:: GOAL OF THE EXERCISE ::
The copy should begin at the line containing "Instruction: Run current" and end at the last line of the material. Please reproduce those lines exactly and keep pictures out.

:: RECORDED INFORMATION ::
-- Opening Marker --

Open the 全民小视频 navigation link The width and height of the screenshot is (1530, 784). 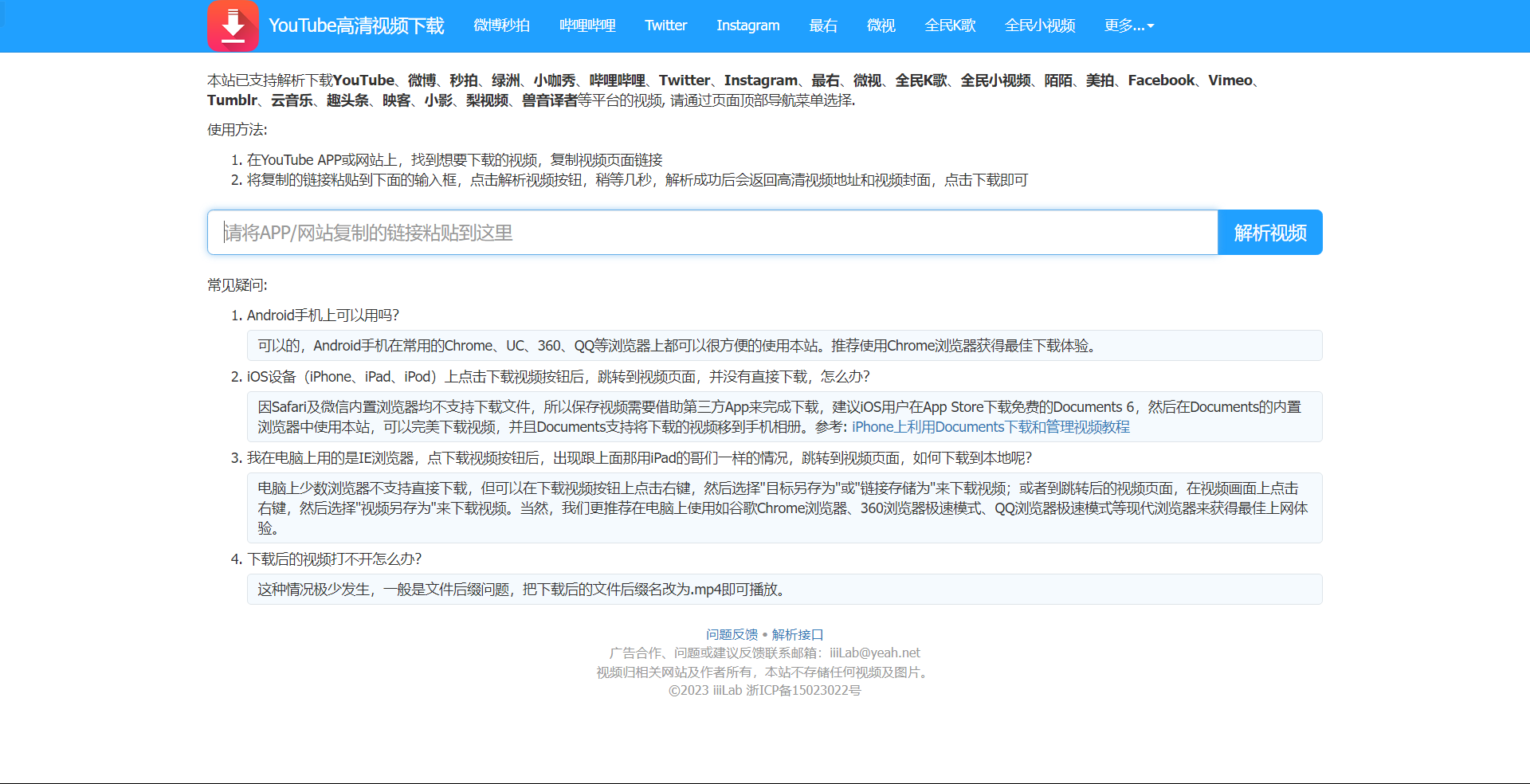1040,25
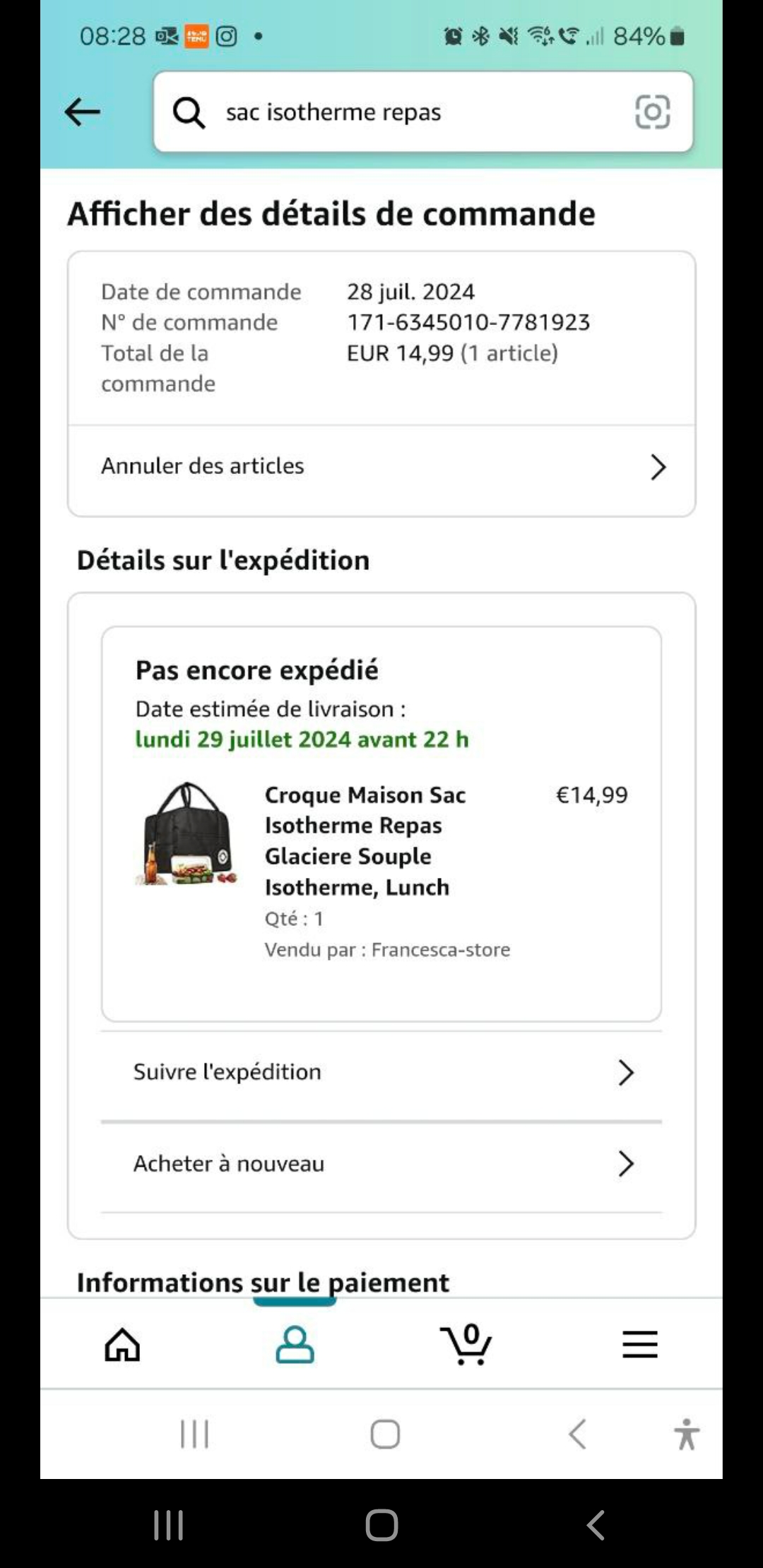Select Annuler des articles option
This screenshot has width=763, height=1568.
tap(203, 466)
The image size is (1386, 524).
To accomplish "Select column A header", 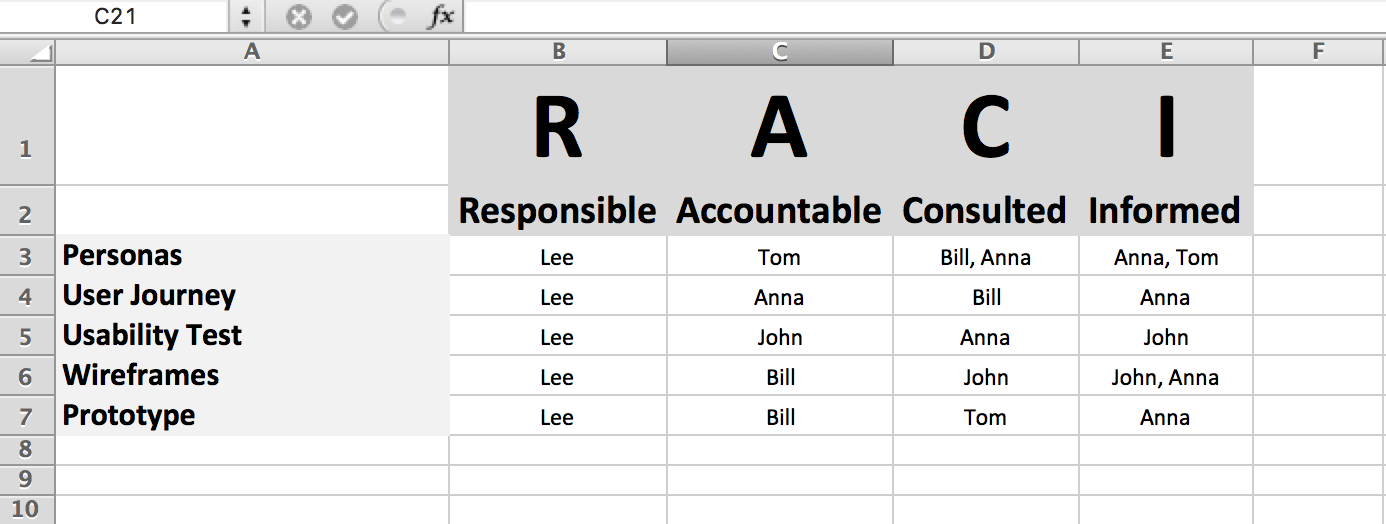I will [x=252, y=52].
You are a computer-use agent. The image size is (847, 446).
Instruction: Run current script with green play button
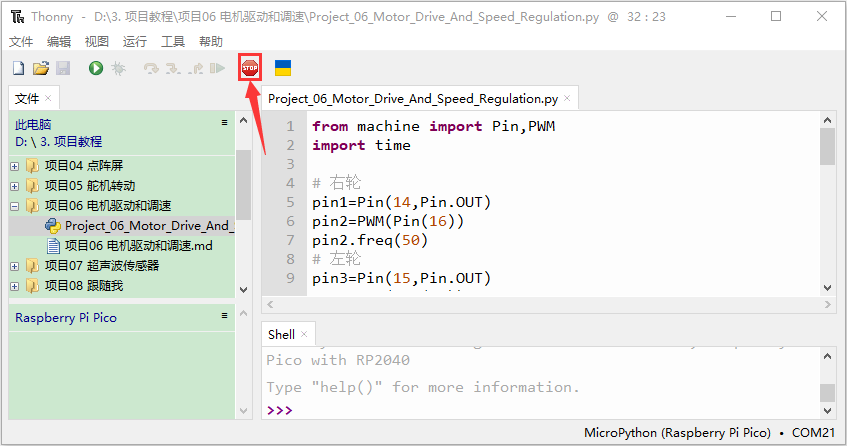[x=96, y=68]
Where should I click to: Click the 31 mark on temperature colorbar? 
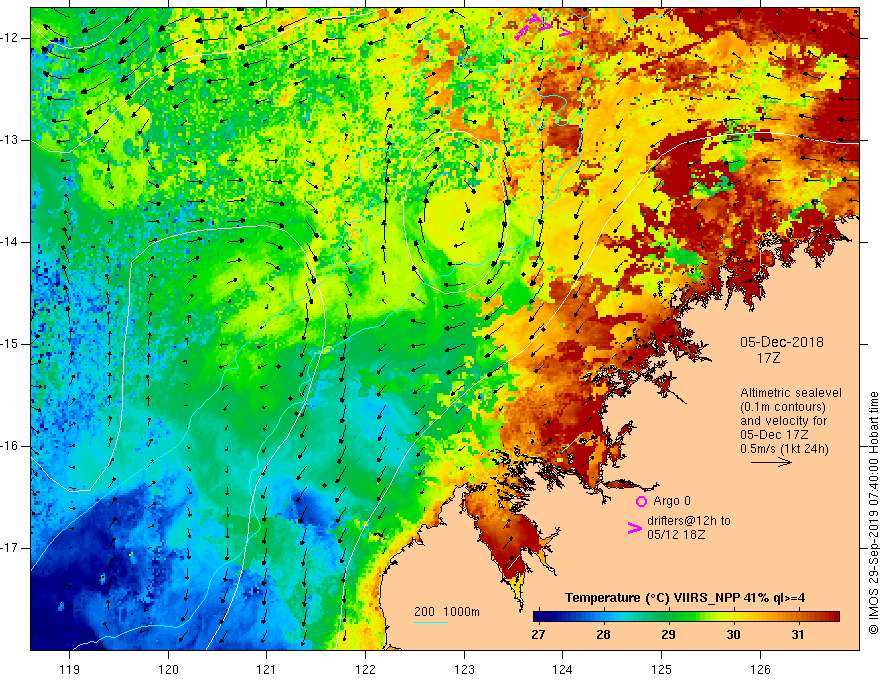[798, 635]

-- Closing Marker --

:: REPLY ::
Instruction: Run current script with green play button
[x=96, y=68]
Where should I click to: Click the 31 mark on temperature colorbar? 
[798, 635]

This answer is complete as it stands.